Stripe wraps LLM reasoning inside deterministic system steps.
Example:
LLM reasoning
↓
deterministic step (git commit)
↓
LLM reasoning
↓
deterministic step (run CI)
Benefits:
- better reliability
- fewer tokens
- fewer agent errors
The LLM decides what to do, the system controls how to execute it.
6. Use state machines for agents (Blueprints)
Stripe orchestrates tasks with Blueprints.
Blueprints are state machines for agents.
Example:
Implement task
↓
Run linters
↓
Push changes
↓
Run CI
↓
Fix failures
Some steps use LLM reasoning, others are deterministic.
This constrains agent unpredictability.
7. Hydrate context before launching the agent
Agents perform better when context is prepared in advance.
Stripe builds this context deterministically.
Example:
Slack message
↓
extract links
↓
fetch tickets
↓
load documentation
↓
build structured context
↓
start agent
This significantly improves the one-shot success rate.
8. Scope context locally
Large codebases can’t rely on a single massive prompt.
Stripe uses file-scoped rules activated based on the relevant folder.
Example:
/payments/* → rules: payments conventions
/infrastructure/* → rules: infra conventions
This keeps prompts focused and relevant.
9. Centralize and curate agent capabilities (Toolshed)
Giving agents too many tools reduces reliability. Stripe’s solution has two parts.
First, they built Toolshed: a single, centralized MCP server that acts as a unified interface to all internal capabilities—documentation, Sourcegraph code intelligence, build statuses, Jira tickets, and more—hosting nearly 500 tools in one place.
Second, rather than exposing all of Toolshed to every agent, each minion receives a deliberately restricted subset of those tools.
Principle: unified interface + smaller action space → better decisions
Centralizing capabilities makes them maintainable; curating them per agent keeps performance high.
10. Design fast feedback loops — and shift them left
Agents need fast, automated feedback, and that feedback should arrive as early as possible.
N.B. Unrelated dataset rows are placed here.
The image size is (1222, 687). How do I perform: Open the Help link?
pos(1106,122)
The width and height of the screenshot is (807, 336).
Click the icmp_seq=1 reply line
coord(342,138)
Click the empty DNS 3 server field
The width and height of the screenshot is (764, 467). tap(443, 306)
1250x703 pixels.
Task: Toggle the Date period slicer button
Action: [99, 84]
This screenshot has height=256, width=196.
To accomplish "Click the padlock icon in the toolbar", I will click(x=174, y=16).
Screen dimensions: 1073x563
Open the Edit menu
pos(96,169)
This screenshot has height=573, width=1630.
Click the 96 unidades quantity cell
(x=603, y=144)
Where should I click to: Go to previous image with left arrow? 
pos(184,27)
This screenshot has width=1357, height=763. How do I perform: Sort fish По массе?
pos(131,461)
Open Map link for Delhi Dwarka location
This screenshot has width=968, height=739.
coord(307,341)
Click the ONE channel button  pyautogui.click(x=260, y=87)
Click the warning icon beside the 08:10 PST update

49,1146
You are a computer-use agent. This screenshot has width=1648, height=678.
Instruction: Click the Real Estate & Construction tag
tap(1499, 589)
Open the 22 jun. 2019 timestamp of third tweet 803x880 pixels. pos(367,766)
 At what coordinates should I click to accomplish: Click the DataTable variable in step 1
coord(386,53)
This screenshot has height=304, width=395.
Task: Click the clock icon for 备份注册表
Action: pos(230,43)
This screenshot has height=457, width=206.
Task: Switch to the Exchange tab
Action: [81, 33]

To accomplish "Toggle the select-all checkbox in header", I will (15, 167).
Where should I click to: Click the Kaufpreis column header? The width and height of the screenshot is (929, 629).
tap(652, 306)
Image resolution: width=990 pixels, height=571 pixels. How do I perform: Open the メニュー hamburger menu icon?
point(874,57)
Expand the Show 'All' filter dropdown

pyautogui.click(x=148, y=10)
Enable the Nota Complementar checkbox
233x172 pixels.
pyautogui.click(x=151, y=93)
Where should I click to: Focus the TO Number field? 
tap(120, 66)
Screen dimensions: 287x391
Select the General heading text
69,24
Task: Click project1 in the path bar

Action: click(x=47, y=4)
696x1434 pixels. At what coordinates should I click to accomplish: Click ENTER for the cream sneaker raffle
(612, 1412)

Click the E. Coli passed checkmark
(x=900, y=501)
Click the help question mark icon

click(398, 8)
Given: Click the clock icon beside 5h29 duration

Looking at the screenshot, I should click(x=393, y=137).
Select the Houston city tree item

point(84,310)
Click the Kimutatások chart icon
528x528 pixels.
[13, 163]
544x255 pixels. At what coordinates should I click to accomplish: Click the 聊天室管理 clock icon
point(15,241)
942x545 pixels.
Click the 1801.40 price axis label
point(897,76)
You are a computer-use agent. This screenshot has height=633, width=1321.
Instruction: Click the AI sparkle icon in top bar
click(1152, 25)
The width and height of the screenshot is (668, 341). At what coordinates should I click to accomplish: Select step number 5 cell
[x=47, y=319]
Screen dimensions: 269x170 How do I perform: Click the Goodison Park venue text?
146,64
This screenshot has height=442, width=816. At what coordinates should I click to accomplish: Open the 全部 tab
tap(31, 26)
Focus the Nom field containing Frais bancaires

Stripe uses multiple levels, ordered by speed:
- Pre-push local linting (<5s): before any CI run, a local hook executes selected linters instantly, returning errors directly to the agent and saving both tokens and CI compute
- CI test suite: millions of tests run after a push, with automatic autofixes applied where available
- One retry max: if unfixable failures remain, the agent gets exactly one more local attempt before the branch is handed back to a human
Principle: catch errors at the cheapest stage possible
Iterations are deliberately capped at two CI runs to avoid excessive compute costs, infinite loops, and token waste.
Conclusion
The main innovation lies in engineering discipline around AI agents, not in the model itself.